(Beginning of PAGE EXTRACT)

I have had a discussion with Professor Schomaker, in which another point has been brought out. This relates to the stability of the pentagonal dodecahedral complex of twenty-one water molecules and other larger complexes formed by condensation, relative to complexes with the tridymite or cristabolite structure.
The point is that a larger fraction of possible hydrogen bonds is formed in the dodecahedral complexes than in any other complexes, so far as I have been able to discover.
For example, the pentagonal dodecahedron has twenty unformed half-hydrogen bonds sticking out, for twenty-one water molecules. The double dodecahedron has thirty for thirty-seven water molecules and the quadruple has forty for sixty-one. The ratios are 0.96, 0.82, and 0.66, respectively. A three-layer tridymite complex with thirty-nine water molecules has forty-one half-hydrogen bonds, with the ratio 1.02. This is about comparable to the double dodecahedron, and we see that the ratio is about 20% smaller for the double dodecahedron than for the tridymite complex.

(End of PAGE EXTRACT)
(Beginning of DATASET EXTRACT)

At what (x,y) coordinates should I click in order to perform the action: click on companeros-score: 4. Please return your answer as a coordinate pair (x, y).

(End of DATASET EXTRACT)
(Beginning of DATASET EXTRACT)

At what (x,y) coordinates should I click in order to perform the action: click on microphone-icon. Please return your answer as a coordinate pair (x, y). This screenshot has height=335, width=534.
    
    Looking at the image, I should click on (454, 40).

(End of DATASET EXTRACT)

__PROBLEMS TO WORK ON__.
a - In the passage on water molecule complexes, how many unformed half-hydrogen bonds does the three-layer tridymite complex have?
b - Copy the section of the passage on water molecule complexes that opens with the words containing "I have had a" and closes with "or cristabolite structure.".

__ANSWERS PROVIDED__.
a - Forty-one.

b -
I have had a discussion with Professor Schomaker, in which another point has been brought out. This relates to the stability of the pentagonal dodecahedral complex of twenty-one water molecules and other larger complexes formed by condensation, relative to complexes with the tridymite or cristabolite structure.